Mesmo que esse projeto inicial tenha sido marcado por
alguns entraves, a modelagem foi concluída. No momento, a nova sede de Minas
Gerais está em fase de obtenção dos licenciamentos, antes de obter o sinal
verde para a execução da obra. Enquanto aguardam a liberação para começar, as
arquitetas avaliam o processo com a certeza de que o caminho de adoção do BIM
não tem volta. Tanto que o uso da tecnologia foi incluído em um conjunto de premissas que a entidade segue para
todos os seus projetos, junto com flexibilidade e sustentabilidade, entre
outras.
Desde 2015, a
implementação de BIM na Fiocruz avançou de forma significativa, com uma série
de importantes ações: “Desenvolvemos um laboratório
de BIM e promovemos encontros com fornecedores, seminários, várias atividades
internas de capacitação mais ampliada. Hoje a gente depara com algumas questões
de como vamos conduzir esse trabalho daqui em diante. Nós somos uma área de
suporte, não de atividade-fim da Fiocruz, não somos um escritório de Engenharia.
Ainda assim, fica cada vez mais claro para nós que temos de coordenar e fiscalizar
esse desenvolvimento”, afirma Medeiros
Projeto
BIM Fórum Brasil é apresentado durante evento
(Foto: Flick/CBIC/Reprodução)
Uma das novidades do Seminário foi a apresentação do projeto BIM Fórum Brasil.
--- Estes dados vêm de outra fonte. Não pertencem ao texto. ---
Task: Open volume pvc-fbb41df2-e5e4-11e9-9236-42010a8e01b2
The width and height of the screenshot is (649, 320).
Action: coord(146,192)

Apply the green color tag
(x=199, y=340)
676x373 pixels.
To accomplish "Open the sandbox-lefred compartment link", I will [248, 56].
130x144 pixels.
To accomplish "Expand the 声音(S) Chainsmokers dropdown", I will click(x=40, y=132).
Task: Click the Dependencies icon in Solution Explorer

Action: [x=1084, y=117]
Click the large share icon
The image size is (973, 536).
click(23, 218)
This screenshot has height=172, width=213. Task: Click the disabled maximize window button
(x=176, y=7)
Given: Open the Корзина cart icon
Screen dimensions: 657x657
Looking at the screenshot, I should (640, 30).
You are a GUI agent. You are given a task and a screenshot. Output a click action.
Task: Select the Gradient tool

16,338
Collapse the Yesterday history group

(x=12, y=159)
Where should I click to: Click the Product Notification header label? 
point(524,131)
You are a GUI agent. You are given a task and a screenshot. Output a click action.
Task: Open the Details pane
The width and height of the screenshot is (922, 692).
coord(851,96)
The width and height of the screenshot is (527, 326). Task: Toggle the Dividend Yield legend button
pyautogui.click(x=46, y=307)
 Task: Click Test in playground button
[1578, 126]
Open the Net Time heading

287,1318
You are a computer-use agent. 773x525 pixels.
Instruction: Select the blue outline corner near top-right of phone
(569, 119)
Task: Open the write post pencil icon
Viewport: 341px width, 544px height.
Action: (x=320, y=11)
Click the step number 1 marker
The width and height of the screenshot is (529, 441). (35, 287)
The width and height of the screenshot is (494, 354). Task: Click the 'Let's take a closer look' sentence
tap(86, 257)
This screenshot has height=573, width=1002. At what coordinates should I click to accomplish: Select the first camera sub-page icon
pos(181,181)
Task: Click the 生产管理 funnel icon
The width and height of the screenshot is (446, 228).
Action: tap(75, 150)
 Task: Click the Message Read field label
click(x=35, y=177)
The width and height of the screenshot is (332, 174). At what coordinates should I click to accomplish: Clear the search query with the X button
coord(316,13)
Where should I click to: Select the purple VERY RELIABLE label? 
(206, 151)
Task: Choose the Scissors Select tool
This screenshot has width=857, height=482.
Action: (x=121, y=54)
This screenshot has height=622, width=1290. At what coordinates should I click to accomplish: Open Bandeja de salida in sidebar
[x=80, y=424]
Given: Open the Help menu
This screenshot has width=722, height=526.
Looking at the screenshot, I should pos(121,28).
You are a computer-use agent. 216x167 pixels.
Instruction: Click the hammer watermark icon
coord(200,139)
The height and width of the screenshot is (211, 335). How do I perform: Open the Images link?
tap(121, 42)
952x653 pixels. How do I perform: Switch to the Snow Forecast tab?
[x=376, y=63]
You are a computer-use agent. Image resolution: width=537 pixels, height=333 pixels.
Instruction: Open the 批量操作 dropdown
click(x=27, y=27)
O estudo
propõe a criação de um grupo que reunirá diferentes
atores envolvidos nos processos de implementação da tecnologia.
Os objetivos do novo órgão são coordenar ações de adoção,
minimizar a sobreposição de atividades para disseminação do BIM e atuar sobre lacunas
de difusão. A ideia surgiu a partir de diversos exemplos internacionais de
entidades semelhantes, que servem como um fórum independente, neutro e
representativo dos diferentes setores que trabalham com BIM. “Nós listamos pelo
menos 50 entidades correlatas, em mais
de 40 países. Oito delas têm inclusive o mesmo nome de BIM Fórum. A gente percebeu
que o Brasil estava um pouco atrasado nesse quesito”, destacou Eduardo Toledo,
professor da Universidade de São Paulo (USP) e um dos especialistas que
trabalharam no estudo encomendado pela CBIC.
A ideia do BIM Fórum Brasil é atuar alinhado à Estratégia Nacional de Disseminação do governo federal. Os associados serão pessoas jurídicas, que podem ser empresas públicas e privadas, órgãos da administração pública, instituições de capacitação de ensino e ONGs que compõem a cadeia produtiva da indústria da Construção Civil. Cada associado fará parte de um dos sete colegiados propostos. Esses colegiados elegerão seus representantes no Conselho Administrativo composto por 17 integrantes que definirá a estratégia e atuação do BIM Fórum Brasil. A composição, com assentos limitados para cada colegiado, visa dar equilíbrio entre os vários setores interessados em BIM de modo que nenhum deles tenha domínio sobre o Conselho.
O desafio agora é angariar
associados e, assim, enriquecer o diálogo sobre a tecnologia no País.
“Vamos harmonizar e focar os esforços para disseminação do BIM, captando mais recursos para seus avanços e
utilizando-os com eficiência”, concluiu Toledo.